Monopoly Protection Bill Passes
Media Minutes for May 27, 2011
Producers: Stevie Converse, Candace Clement, Megan Tady

In North Carolina, a new law severely restricts the ability of communities to build their own broadband networks. Pushed through the North Carolina legislature by Internet providers Time Warner and CenturyLink, the bill allows existing community networks to continue but makes it illegal for them to expand into new territory.

Brian Bowman is the public affairs manager for the city of Wilson, N.C. Wilson has a successful community fiber optic network called Greenlight, which now serves 6,000 residents and local businesses.

Brian Bowman: Our current members don’t have to worry about losing any services, we’ll continue to provide them. However we’ve had quite a few folks from outside Wilson County who have asked about possible partnerships with Wilson. You know, just some way to try to get that infrastructure to them because we’re the only ones in this part of the state who have an all-fiber network. That can’t happen now. We’re pretty much landlocked within our county.
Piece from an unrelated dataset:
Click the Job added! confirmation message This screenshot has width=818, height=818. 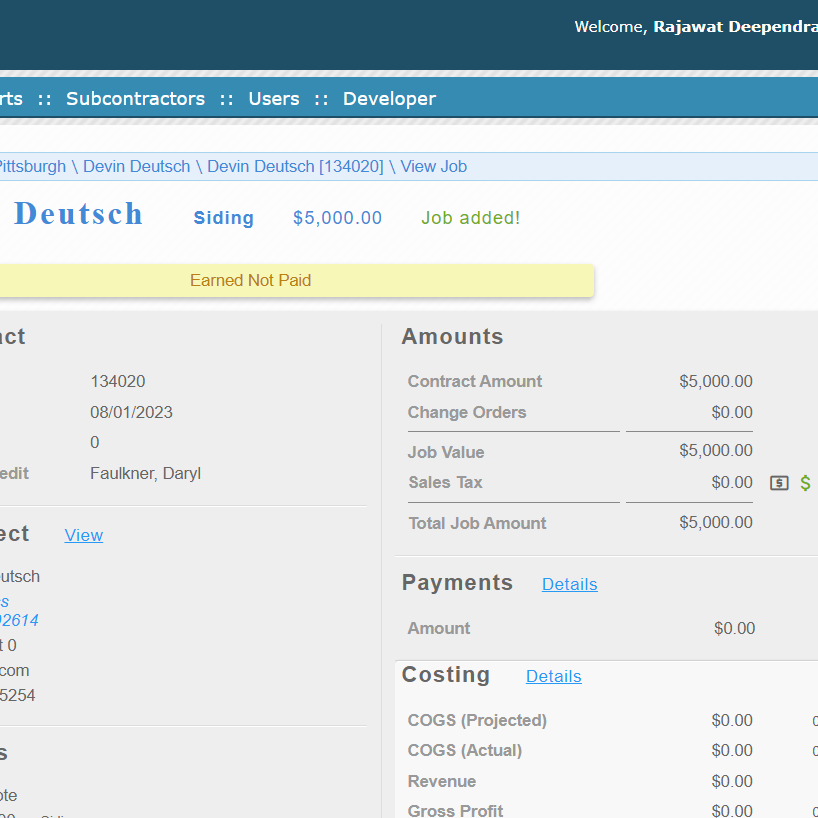coord(470,218)
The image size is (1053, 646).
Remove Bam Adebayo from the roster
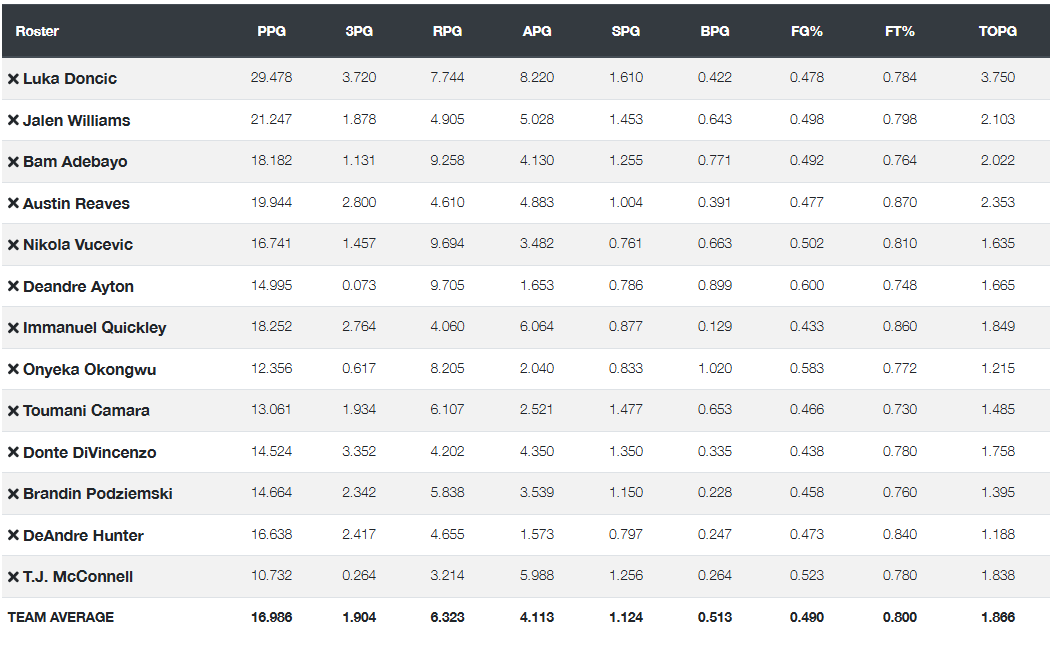(x=13, y=162)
This was the fourth attempt by cable lobbyists to protect their turf by outlawing newer, faster, cheaper networks.

Brian Bowman: There were a lot of folks calling this the “Monopoly Protection Bill” because essentially what it’ s going to do, the effect is gonna be that a lot of communities in North Carolina, in fact most communities in North Carolina will not have a choice now. They’ll be stuck with cable, if they get it, or DSL -- if they can get it. Some folks may be stuck with dialup and satellite for the foreseeable future.

Gov. Bev Purdue did not veto the bill but made it clear that she was not in favor of it. She asked the legislature to revisit the bill to give communities more options.

Brian Bowman: We do know that the cable companies’ lobbyists are very close to a lot of the lawmakers in Raleigh, and they’re not going to stop. I imagine that next year they’ll come up with a bill that would try to go even deeper into local broadband networks in North Carolina. So I doubt this is over yet. I would be surprised if they’d be willing to give any ground.

Joel Kelsey, policy analyst for Free Press, says that the North Carolina law is at odds with the federal stance on community broadband. A bipartisan coalition of senators introduced federal legislation to protect community broadband efforts a few years ago, and the National Broadband Plan calls for that protection as well.

Joel Kelsey: I think it is time for the federal government to revisit this question and come in and protect the communities in North Carolina from this ill-founded and corporate- funded legislation...because we know one thing -- and that’ s that the private companies aren’t going to go there any time soon.